Our association believes that dental health is an integral and essential part of total health. As the principal agency in making this concept a reality, the Department of Health, Education, and Welfare must recognize and include dentistry at the decisionmaking and policy levels. Full implementation of the recommendations outlined in the Dental Advisory Committee report would be a notable first

step. Where dental activities have a measure of visibility, as within the National Institutes of Health, they must be strengthened. We are completely opposed to the dismemberment of any of these existing components. Our concern is shared by the House Appropriations Committee which recently stated, in part:

The Division of Dental Health is the only agency in the Department, except the National Institute of Dental Research, that has identifiable responsibilities in dental health... Over the years, the Division has conducted a broad range of programs that have had a positive impact on improving the oral health of Americans. This success is in large measure the result of placing the responsibility for these dental activities in a single organizational unit-the Division of Dental Health... The Committee believes that these Divisions should be retained and strengthened as a focal point for these important programs if the Department is to meet its responsibilities in these areas.

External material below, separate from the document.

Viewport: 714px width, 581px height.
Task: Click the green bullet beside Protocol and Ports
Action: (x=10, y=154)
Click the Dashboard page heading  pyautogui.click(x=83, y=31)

In those areas where there is little dental input, as is generally true within the health delivery programs, and the Office of the Assistant Secretary for Health, we recommend an administrative structure able to guide and monitor dental activities; the placement of qualified dental personnel in positions of responsibility; a strong statutory advisory committee, and, sufficient financial resources to insure viable dental programs.

In conclusion, I would like to provide copies of the advisory committee's report for the information of this subcommittee. And, again, we thank you for the opportunity of sharing this time with you.

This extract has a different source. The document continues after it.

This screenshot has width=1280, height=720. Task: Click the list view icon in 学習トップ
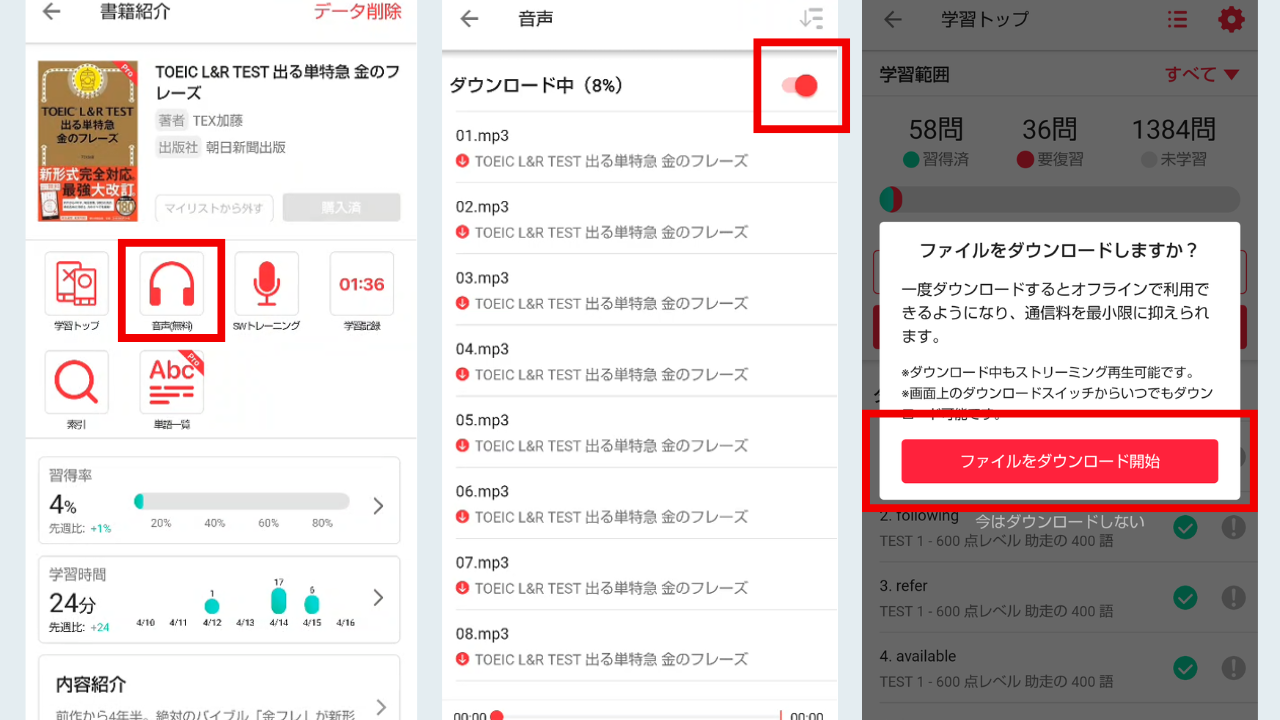coord(1177,19)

Mr. ROGERS. Thank you very much, Dr. Kerr. We appreciate your presentation and without objection the report you referred to will be received and made part of the record. We will try to get a response from the Department on that report.

[Testimony resumes on p. 189.] [The report referred to follows:]

REPORT AND RECOMMENDATIONS

TO THE SECRETARY

DEPARTMENT OF HEALTH, EDUCATION, AND WELFARE

FROM THE

ADVISORY COMMITTEE ON DENTAL HEALTH

December, 1972

LETTER OF TRANSMITTAL

December 29, 1972

Honorable Elliot Richardson

Secretary

Department of Health, Education, and Welfare
Washington, D.C. 20201

Dear Mr. Secretary:

I am pleased to transmit herewith the final report of the Advisory Committee on Dental Health.

Since early 1971, we have learned much about dental health activities within the Department and, as we conclude our work, we are both pleased and disheartened. The Department has several fine dental program elements but as a whole dental activities are underfunded and suffer from a long-standing lack of attention at the highest policy-making and planning levels within the Department.

We believe that corrective action is essential and that adoption of the recommendations which were developed from the Committee's deliberations would do much to strengthen the Department's capacity to deal effectively with the Nation's dental health problem.

Serving on the Committee has been a pleasure. It is our earnest hope that what we have done will be of value to you.